CVS Caremark has employed a strategy of expansion, merger, acquisition and service to become the nation’s largest retail pharmacy chain, with over 6,000 stores in 38 states. CVS now fills more than one of every seven prescriptions in the United States. Its customers include individuals, corporations, unions, government employee groups, insurance companies and managed care organizations. Its goal: make quality healthcare affordable and worry-free.

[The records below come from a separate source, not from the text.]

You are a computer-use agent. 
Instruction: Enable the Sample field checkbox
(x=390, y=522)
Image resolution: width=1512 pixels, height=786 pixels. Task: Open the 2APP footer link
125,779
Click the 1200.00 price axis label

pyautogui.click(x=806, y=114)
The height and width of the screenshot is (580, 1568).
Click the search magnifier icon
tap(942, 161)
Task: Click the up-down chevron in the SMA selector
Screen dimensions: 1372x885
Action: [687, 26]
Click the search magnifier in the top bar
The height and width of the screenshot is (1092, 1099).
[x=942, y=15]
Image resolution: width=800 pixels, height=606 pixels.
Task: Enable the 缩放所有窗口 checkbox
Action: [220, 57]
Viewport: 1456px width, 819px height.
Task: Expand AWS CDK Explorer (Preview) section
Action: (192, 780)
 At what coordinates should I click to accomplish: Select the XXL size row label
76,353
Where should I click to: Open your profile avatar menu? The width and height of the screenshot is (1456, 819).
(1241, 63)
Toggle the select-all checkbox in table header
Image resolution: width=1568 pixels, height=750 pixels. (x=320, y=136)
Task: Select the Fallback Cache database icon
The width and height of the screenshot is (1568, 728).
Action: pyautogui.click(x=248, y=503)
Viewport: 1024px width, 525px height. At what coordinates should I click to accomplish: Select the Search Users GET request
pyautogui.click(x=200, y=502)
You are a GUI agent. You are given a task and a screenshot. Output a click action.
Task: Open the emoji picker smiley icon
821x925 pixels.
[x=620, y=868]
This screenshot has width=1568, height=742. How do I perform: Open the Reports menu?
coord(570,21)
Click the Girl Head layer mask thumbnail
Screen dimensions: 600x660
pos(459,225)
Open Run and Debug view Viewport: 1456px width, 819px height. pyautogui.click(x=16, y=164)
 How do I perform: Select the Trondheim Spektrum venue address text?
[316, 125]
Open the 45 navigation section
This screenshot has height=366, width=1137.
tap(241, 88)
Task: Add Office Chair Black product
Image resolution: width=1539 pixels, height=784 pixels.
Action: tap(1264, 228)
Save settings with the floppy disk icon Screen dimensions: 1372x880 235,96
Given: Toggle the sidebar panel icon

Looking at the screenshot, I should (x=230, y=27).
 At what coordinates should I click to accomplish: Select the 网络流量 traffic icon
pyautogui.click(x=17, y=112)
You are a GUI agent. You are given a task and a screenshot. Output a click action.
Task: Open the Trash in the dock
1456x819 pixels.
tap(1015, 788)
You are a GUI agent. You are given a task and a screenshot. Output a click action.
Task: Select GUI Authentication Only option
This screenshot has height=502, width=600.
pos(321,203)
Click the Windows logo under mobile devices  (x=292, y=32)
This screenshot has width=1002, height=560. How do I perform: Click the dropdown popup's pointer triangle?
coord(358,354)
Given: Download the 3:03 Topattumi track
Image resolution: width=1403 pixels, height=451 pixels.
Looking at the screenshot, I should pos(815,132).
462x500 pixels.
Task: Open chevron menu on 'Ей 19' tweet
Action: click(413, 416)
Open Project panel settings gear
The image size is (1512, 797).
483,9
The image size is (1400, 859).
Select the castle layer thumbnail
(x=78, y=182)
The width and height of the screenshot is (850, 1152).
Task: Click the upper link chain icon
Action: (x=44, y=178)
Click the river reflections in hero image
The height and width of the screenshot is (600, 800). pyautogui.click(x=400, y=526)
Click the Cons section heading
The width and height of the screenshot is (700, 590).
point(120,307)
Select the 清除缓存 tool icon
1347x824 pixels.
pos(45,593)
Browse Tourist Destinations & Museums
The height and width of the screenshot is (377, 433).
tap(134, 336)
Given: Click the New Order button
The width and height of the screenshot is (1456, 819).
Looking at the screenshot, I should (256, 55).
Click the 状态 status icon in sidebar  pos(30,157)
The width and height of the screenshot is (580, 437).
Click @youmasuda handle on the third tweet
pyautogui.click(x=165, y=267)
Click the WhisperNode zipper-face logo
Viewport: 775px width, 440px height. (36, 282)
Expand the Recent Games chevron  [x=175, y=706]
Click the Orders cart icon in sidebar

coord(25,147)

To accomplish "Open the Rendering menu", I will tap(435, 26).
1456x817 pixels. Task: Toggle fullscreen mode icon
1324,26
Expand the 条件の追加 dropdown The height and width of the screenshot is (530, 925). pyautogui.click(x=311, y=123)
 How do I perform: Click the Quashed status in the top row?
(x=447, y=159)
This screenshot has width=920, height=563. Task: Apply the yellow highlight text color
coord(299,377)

The company’s community involvement programs include helping pediatricians and families improve access to healthcare for lower income children and people with Down syndrome, improving early literacy skills among homeless children, and providing nutritional and fitness education to reduce obesity. A few months ago, my daughter and I sought help for a school project: getting toiletries and other personal items to wounded warriors in the Walter Reed Army Medical Center. The response of our local CVS store was instantaneous and far beyond our expectations.

We had barely outlined the project when the manager began filling a shopping cart with several hundred travel-sized containers of shampoo, toothpaste, mouthwash, shaving cream, skin lotion and other items – to augment the $200 worth of watches, hair brushes, deodorants and other products we were purchasing. He then gave us a substantial discount on our items, saying simply that “helping our wounded service men and women is one of the most important things we can do. They have given us so much. We need to give a little something back.”

All these actions and heartfelt sentiments speak more loudly than the philosophies behind them. They represent the best that free enterprise and corporate America have to offer, in pursuit of profits and a commitment to improving lives through products, services and community involvement.

It is therefore ironic that highly regulated for-profit corporations are so frequently subjected to intense criticism for real, perceived and even invented transgressions. More ironic is the fact that the criticism often comes from nonprofit corporations that enjoy tax-exempt status but are often guilty of dishonesty, “greenmail” campaigns, and a troubling lack of transparency and accountability that harm poor families and call into question whether their own “license to continue operating” should be renewed.